Она соскочила с предамбарка, сорвала с головы платок, пошла, волоча его по земле.
Он закурил и долго сидел на пороге.
Перед амбаром валялся смятый клок бумаги – требование Христи. Юркий воробей заинтересовался бумажкой, подступался к ней то с одной, то с другой стороны, трогал клювом, пытался поднять, унести куда-то, должно под застреху, на строительство гнезда, но не осилил, убрался восвояси.
Муть на душе, возникшая из-за этих злополучных бумажек, никак не опадала. Сейчас он уже не винил Христю, не очень обвинял и Михаила, сам кругом опрофанился. Иначе как-то надо было делать все это. С Михаилом поговорить следует…
Разговор состоялся в тот же вечер. Получился он совсем не таким, каким представлял его себе Степан. За ним прибежала посыльная. Манзырев сидел в председательском кабинете, широко расставив локти и низко склонившись над столом, что-то писал. Головы не поднял, хотя Степан и намеренно громко стукнул стулом, придвигая его ближе к столу, продолжал натужливо сопеть.
Текли минуты. Степан терпеливо ждал. Острого разговора ему сейчас не хотелось. Хорошо бы поговорить по-доброму, по-хорошему…
Наконец Манзырев перестал писать, слегка приподнял голову, как и там, у амбара, глянул из-подо лба, сузил глаза.
– И что же ты скажешь?
Когда шел сюда, думал, что скажет Михаилу открыто и просто: любой обман – обман и есть. Совестно им, отмеченным доверием людей, заниматься таким нестаточным делом. Но этот гвоздящий взгляд поломал мысли, вышиб из-под них основу. Промямлил:
– Да вот, получилось. Цвет перепутал.
– Ты что же, цвета плохо различаешь?
– Есть такой недостаток. От мракобесного поповского обхождения, всем известно, зрение мое пришло в расстройство.

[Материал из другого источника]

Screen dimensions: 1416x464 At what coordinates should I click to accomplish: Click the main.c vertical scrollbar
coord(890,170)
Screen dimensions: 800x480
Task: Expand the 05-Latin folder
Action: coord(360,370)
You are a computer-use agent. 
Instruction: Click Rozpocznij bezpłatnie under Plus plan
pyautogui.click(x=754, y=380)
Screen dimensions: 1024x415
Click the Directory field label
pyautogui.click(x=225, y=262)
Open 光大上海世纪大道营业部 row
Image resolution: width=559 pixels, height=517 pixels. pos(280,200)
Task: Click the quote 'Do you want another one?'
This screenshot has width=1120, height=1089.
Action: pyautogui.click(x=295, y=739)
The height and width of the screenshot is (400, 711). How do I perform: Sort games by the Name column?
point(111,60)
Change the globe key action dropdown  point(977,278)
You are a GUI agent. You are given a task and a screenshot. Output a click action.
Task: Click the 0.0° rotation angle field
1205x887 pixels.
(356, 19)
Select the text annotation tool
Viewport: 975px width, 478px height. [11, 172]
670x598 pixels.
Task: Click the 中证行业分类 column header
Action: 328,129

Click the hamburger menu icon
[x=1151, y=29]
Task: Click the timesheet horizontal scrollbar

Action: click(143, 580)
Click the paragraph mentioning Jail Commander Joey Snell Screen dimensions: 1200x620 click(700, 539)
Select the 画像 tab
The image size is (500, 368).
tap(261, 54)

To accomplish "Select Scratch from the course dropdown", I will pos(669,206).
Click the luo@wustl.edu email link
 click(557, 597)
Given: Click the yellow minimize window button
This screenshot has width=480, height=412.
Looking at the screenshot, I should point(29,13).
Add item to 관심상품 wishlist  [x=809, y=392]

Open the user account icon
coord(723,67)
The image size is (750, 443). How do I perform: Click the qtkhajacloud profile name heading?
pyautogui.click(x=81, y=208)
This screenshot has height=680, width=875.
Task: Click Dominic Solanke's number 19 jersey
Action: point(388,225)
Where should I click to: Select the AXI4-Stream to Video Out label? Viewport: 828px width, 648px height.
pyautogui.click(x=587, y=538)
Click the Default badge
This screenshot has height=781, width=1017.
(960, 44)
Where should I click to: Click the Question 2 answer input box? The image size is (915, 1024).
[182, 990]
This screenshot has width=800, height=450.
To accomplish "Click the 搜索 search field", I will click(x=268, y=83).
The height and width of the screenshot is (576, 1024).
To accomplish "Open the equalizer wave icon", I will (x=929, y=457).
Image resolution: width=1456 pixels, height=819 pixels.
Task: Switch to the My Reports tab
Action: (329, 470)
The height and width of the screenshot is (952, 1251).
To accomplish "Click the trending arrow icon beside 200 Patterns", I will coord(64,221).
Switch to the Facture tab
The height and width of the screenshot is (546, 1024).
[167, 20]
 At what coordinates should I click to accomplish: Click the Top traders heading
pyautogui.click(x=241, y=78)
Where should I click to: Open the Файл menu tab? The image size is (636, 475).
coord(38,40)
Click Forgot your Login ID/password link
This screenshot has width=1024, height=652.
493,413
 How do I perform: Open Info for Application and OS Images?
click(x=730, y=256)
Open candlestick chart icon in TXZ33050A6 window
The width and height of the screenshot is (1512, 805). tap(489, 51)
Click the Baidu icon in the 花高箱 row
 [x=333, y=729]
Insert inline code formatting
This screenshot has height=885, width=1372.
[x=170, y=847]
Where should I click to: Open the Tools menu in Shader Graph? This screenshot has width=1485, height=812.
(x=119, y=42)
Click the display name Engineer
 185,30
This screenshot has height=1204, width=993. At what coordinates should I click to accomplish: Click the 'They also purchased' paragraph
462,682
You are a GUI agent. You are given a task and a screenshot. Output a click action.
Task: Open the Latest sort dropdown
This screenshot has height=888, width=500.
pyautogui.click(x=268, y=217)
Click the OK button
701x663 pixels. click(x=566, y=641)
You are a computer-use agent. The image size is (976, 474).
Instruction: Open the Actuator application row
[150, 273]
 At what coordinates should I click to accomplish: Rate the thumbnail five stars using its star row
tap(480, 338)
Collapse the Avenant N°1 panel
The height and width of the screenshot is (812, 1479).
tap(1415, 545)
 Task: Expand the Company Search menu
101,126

Но путаница вышла не совсем из-за этого.
– Ты мне канитель не разводи! Назловредничал – сознайся. Сватье, вишь ты, угодить захотелось!..
– Говорю – перепутал. Почему засумлевался-то я? Сватья, она, конечно, сватья. Да ведь дети… Опять же Ульяна. Тоже детная. Им, значит, красный карандаш. С другой стороны – Христя. Одна голова не бедна, бедна – так одна… А Христе – синий карандаш.
– Заладил – Христя, Христя!.. Она что, худо работает?
– И вовсе не хулю ее. Но сам подумай: Христе дать – другим нет. Смекаю, что ты второпях карандаши перепутал. Или, соображаю, сам я запамятовал, какой правильный, а какой ложный.
– При чем же тут твое зрение?
– А при том… По науке судить – что получается? У пчелы, к примеру, глаза тоже есть. Но видит она совсем иначе, чем человек. Да то пчела! Собака и та не различает ни красного, ни зеленого, ни голубого, ни розового. У ей в глазах всего два цвета – черный и белый. Инстинкт у них такой…
Лицо Михаила побагровело.
– Ты себя умным считаешь – так? А меня круглым дураком – так? Плетешь тут невесть что, а я должен слушать! Ну при чем тут твои пчелы и собаки?
– Они ни при чем… Я к тому веду, что после поповского вредительства я цвета плохо запоминаю.
– Ничего, теперь ты будешь помнить! – пригрозил Михаил и постучал концом ручки по столу. – Ты у меня навеки запомнишь! Додумался! Своевольно и злостно переиначил мое указание. На фронте за такое дело, самое малое, загремел бы в штрафники. А тут посиживаешь, плетешь невесть что!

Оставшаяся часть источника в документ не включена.